Tugas yang Dikerjakan:
Teruskan artikel tentang budidaya padi SRI Organik di bawah ini, mulai sesudah kalimat terakhirnya.

Kutipan Pilihan:

Mendulang Rupiah Melalui Tanam Padi 'Nyeleneh' ala SRI Organik

Panen padi melalui budidaya SRI Organik bisa mencapai 1.600 kilogram gabah basah atau lebih tinggi dua kali lipat dari biasanya, harga jualnya pun bisa lebih tinggi.

oleh Muhamad Ridlo diperbarui 21 Mar 2018, 09:33 WIB
Diterbitkan 21 Mar 2018, 09:33 WIB
Petani padi yang menerapkan SRI Organik memilih benih sendiri dengan teknik kuno, “nglonggori”, yakni memilih bulir padi terbaik. (Foto: Liputan6.com/Muhamad Ridlo)
Petani padi yang menerapkan SRI Organik memilih benih sendiri dengan teknik kuno, “nglonggori”, yakni memilih bulir padi terbaik. (Foto: Liputan6.com/Muhamad Ridlo)

Liputan6.com, Cilacap - The System of Rice Intensification Organic (SRI Organik) menjungkalkan logika umum petani yang terbiasa menanam padi secara konvensional, dengan jumlah benih antara tiga hingga tujuh batang per lubang.

Memang, beragam alasan melatarbelakangi mengapa tancapan selalu lebih dari dua batang benih. Antara lain, mengantisipasi serangan hama dan penyakit. Jika satu mati, masih ada setidaknya dua batang lainnya.

Alasan lainnya, satu batang tanaman hanya menghasilkan batang-batang muda yang terbatas jumlahnya. Dengan menanam lebih dari dua batang benih, diharapkan batang indukan akan bersama-sama menumbuhkan rumpun yang tebal dan menghasilkan banyak panen.

Bahan yang Disediakan:

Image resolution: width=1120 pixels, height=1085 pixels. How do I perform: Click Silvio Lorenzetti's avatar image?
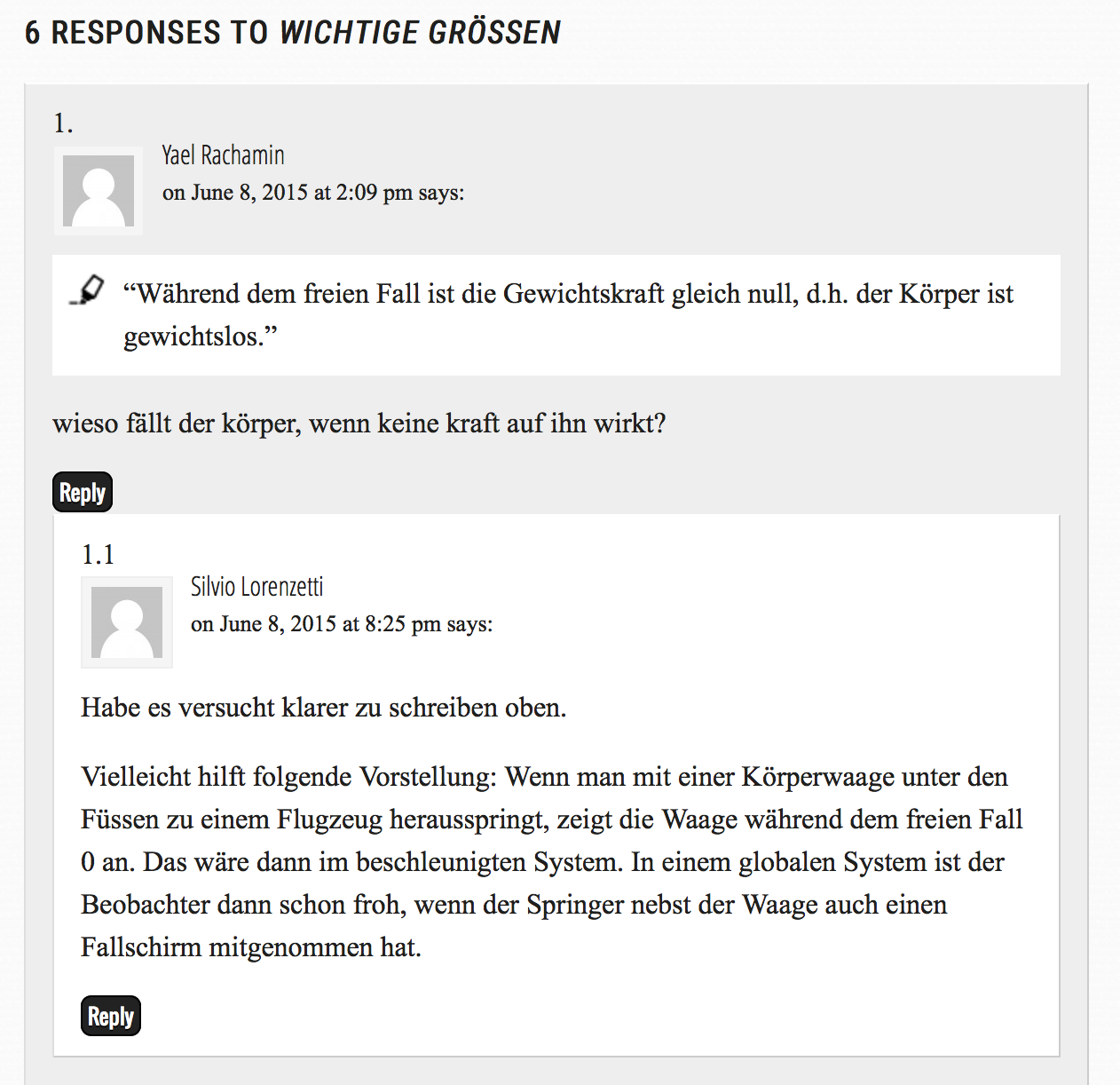point(127,622)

Hasil Jawaban:
Umur benih pun biasanya lebih dari 20 hari. Alasannya, pada usia itu, benih dianggap sudah lebih kuat batangnya dan tak mudah roboh. Logika ini pun ditumbangkan oleh SRI Organik yang nyaris selalu berkebalikan dengan pendapat umum.

Pupuk kimia, terutama urea dan pupuk lengkap NPK pun harus ditebar sejak dini. Hal itu untuk memastikan tanamannya mendapatkan nutrisi yang cukup.

Bagi Fuad (52), hitungan matematis sederhana ala petani konvensional itu lah yang dipakai. Sebab itu, ia tercengang tatkala untuk pertama kalinya mengikuti pelatihan SRI Organik, sekitar tahun 2012 lalu.

Dia tertarik ikut pelatihan SRI Organik lantaran salah satu sawahnya berada di wilayah yang tak subur. Sawah itu berimpitan dengan sungai kecil yang letaknya lebih tinggi.

Sawah Miskin Hara Jadi Subur dengan Pupuk Kandang

Saat menanam, petani Sri Organik di Kelompok Petani Akar Rumput Cipari gembira mengingat hasil panen yang baik pada masa tanam sebelumnya. (Foto: Liputan6.com/Muhamad Ridlo)
Saat menanam, petani Sri Organik di Kelompok Petani Akar Rumput Cipari gembira mengingat hasil panen yang baik pada masa tanam sebelumnya. (Foto: Liputan6.com/Muhamad Ridlo)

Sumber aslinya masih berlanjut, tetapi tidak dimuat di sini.